What needs to be done – Examine each line of the listing below. Copy those in which the string "computer" appears.

### Entries provided ###

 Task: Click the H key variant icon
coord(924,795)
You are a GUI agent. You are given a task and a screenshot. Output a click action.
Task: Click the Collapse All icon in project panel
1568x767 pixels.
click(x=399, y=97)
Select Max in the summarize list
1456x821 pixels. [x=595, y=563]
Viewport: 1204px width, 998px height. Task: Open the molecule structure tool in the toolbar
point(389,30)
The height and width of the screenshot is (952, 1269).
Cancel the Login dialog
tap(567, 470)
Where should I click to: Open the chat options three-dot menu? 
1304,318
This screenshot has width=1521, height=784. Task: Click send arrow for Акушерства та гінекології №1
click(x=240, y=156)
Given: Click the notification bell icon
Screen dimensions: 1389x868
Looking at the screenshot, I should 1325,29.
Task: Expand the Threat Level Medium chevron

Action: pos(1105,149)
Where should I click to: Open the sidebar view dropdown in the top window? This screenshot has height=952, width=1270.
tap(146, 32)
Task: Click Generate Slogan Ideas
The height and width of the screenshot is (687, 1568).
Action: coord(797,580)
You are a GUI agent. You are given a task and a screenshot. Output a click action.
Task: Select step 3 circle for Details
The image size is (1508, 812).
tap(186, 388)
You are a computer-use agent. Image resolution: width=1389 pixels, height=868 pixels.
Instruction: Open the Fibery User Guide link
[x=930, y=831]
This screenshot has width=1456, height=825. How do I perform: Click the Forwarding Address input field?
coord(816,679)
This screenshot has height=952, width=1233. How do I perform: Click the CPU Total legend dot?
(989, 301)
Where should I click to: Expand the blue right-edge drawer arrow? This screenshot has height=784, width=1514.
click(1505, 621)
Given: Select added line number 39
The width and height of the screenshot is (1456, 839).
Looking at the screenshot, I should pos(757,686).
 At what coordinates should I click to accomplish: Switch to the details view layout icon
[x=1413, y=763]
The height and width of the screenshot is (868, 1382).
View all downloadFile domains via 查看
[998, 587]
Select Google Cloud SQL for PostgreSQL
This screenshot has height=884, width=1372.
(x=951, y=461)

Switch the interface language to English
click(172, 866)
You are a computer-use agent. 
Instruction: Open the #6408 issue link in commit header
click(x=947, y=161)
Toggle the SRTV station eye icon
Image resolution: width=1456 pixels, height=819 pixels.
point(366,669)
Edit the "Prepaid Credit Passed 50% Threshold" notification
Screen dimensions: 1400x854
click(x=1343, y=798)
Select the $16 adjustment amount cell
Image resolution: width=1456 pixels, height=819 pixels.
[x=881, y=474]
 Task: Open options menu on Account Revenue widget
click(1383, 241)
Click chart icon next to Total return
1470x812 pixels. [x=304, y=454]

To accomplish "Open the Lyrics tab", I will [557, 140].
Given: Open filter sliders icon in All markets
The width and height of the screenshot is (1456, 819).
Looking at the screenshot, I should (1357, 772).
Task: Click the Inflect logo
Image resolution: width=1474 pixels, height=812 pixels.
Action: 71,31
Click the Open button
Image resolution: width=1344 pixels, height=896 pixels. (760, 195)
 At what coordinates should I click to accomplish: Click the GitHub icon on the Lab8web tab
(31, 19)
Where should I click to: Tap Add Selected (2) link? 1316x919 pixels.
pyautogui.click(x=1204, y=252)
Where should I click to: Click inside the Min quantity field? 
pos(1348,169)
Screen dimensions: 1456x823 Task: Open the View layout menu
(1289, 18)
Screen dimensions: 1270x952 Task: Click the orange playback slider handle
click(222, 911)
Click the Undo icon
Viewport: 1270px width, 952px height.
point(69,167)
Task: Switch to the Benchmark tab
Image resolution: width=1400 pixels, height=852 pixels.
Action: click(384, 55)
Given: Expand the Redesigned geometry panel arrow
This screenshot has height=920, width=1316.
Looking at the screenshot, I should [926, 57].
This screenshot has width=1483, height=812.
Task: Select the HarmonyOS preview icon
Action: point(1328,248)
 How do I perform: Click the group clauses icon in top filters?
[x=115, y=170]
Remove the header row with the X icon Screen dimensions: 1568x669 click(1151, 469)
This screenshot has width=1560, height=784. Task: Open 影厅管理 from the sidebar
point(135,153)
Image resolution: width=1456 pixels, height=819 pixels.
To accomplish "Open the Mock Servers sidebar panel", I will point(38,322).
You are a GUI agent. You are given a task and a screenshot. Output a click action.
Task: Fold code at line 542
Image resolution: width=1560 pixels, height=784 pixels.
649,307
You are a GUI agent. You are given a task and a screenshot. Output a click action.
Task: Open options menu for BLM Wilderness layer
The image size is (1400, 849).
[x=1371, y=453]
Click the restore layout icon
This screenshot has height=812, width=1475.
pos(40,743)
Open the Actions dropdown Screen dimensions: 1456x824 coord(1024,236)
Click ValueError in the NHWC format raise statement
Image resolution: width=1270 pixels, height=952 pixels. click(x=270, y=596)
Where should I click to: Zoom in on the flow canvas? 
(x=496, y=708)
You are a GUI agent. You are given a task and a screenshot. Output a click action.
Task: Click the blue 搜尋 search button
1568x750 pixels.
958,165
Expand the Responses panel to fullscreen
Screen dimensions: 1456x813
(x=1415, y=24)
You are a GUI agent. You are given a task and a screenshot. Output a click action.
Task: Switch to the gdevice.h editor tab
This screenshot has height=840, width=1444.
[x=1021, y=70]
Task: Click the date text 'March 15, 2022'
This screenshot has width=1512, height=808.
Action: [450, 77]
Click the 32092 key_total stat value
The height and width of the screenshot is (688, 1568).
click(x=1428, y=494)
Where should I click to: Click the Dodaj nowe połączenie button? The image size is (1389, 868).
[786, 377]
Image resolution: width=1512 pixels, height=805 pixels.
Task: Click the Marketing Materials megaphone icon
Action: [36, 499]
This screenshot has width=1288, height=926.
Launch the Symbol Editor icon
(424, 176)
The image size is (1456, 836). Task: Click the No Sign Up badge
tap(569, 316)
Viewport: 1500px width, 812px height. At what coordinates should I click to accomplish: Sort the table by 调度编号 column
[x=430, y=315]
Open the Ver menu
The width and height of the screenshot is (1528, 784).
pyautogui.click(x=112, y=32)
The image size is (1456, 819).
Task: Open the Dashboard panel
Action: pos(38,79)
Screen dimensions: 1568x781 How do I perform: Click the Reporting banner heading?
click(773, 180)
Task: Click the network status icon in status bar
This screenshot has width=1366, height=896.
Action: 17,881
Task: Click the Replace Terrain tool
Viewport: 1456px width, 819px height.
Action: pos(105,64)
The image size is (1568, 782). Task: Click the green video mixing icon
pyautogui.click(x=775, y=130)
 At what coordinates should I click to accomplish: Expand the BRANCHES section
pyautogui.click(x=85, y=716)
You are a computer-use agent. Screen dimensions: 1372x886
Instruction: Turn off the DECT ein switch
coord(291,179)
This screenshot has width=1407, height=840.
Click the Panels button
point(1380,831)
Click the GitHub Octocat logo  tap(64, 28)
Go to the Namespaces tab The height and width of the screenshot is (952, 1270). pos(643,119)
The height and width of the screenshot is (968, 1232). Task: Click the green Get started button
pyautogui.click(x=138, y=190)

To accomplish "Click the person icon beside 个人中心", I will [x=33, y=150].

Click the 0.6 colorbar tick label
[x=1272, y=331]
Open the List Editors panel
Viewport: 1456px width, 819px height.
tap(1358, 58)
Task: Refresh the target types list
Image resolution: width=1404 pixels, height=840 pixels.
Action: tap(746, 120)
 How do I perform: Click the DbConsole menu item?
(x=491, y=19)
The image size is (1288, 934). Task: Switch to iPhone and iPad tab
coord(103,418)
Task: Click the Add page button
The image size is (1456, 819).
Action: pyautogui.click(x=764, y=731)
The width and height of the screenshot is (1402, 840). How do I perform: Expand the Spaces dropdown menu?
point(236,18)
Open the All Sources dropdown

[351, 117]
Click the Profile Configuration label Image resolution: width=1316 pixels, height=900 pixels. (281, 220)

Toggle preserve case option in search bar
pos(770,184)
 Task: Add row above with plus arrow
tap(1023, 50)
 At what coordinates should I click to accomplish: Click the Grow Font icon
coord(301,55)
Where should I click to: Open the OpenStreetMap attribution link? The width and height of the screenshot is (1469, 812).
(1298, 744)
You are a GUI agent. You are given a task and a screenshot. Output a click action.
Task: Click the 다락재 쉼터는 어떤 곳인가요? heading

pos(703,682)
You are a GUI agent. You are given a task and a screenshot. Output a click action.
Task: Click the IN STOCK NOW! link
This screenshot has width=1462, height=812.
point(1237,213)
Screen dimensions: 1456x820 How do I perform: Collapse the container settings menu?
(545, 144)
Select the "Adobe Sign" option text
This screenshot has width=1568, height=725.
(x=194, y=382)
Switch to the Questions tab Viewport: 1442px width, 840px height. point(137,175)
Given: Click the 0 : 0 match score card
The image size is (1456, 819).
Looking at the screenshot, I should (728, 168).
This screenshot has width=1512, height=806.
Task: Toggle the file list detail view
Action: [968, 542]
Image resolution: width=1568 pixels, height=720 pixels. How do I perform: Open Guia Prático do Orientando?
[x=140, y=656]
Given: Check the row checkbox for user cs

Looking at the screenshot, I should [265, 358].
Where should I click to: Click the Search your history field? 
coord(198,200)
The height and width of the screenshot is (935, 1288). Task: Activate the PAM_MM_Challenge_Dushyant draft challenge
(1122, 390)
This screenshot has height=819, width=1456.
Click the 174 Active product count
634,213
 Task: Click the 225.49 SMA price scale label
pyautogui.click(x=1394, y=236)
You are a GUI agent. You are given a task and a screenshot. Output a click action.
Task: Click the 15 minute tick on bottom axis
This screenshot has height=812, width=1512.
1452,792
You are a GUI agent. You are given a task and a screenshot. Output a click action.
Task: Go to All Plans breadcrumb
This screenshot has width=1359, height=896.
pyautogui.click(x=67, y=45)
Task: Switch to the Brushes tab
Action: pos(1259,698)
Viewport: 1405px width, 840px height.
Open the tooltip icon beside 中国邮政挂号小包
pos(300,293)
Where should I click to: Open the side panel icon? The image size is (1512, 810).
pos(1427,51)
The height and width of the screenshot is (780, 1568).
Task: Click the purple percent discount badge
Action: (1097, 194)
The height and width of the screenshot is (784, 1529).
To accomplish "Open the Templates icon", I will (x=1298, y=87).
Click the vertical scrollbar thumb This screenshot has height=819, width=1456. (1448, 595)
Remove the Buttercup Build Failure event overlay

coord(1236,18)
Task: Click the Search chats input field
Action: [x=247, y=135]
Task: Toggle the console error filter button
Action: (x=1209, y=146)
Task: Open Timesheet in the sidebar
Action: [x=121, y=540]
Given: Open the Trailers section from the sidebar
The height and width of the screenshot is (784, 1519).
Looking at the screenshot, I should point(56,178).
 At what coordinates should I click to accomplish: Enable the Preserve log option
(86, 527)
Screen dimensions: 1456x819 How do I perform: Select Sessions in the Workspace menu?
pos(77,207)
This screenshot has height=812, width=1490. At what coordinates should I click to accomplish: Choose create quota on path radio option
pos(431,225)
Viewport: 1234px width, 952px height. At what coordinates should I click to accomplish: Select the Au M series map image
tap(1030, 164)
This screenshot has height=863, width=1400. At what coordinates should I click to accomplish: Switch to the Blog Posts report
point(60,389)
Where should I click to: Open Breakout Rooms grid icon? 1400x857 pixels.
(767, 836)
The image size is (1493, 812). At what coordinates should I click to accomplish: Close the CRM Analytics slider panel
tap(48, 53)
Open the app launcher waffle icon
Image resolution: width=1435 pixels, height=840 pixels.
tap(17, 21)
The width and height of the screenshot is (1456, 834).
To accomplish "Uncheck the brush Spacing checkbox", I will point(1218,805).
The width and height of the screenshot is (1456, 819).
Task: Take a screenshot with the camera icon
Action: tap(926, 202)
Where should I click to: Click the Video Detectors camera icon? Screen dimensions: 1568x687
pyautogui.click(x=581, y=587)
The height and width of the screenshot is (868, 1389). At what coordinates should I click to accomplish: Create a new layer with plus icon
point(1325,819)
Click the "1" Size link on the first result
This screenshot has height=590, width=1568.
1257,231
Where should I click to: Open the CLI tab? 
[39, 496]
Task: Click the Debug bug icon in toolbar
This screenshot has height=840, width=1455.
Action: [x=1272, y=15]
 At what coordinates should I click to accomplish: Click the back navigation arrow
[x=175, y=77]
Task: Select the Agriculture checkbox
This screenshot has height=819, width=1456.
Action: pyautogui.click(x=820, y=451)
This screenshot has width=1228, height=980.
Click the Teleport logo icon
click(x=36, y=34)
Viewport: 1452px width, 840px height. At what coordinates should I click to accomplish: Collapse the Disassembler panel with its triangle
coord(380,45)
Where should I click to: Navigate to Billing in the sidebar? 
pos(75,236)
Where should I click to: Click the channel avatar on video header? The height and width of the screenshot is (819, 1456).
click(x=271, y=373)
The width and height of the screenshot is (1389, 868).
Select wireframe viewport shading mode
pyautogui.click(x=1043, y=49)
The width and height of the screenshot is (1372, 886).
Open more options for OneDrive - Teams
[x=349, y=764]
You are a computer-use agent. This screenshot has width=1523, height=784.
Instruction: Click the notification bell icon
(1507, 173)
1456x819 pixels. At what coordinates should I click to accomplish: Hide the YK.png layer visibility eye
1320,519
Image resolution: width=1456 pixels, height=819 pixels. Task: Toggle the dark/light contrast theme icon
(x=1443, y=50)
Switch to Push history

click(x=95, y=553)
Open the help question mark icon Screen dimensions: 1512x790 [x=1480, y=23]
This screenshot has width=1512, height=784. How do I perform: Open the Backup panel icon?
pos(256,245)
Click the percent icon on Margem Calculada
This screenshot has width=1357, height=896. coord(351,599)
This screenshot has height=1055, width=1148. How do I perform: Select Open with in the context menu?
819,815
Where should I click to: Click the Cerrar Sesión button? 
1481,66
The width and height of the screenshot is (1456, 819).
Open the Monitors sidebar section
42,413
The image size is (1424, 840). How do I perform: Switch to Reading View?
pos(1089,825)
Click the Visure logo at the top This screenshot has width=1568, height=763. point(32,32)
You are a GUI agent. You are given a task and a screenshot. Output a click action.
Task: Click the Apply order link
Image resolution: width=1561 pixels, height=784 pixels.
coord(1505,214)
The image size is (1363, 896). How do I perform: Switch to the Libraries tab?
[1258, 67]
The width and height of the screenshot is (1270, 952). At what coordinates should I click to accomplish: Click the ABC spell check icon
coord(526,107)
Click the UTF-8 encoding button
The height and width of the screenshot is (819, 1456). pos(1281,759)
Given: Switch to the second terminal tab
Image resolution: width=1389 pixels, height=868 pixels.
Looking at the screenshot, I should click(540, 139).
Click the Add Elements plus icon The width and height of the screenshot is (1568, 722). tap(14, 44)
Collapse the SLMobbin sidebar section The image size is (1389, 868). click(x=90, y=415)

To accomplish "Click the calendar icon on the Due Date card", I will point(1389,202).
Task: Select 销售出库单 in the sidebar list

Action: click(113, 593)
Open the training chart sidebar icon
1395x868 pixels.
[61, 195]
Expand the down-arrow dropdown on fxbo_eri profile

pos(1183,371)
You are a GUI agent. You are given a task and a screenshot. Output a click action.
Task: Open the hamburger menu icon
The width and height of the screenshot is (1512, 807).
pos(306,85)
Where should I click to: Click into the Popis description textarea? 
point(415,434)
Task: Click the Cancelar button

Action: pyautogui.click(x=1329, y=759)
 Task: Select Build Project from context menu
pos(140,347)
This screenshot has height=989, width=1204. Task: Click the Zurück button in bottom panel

###

Result of this exercise –
You are a computer-use agent. Image resolution: width=1389 pixels, height=868 pixels.
You are a computer-use agent. 
You are a computer-use agent. Screen dimensions: 1372x886
You are a computer-use agent. This screenshot has width=1523, height=784.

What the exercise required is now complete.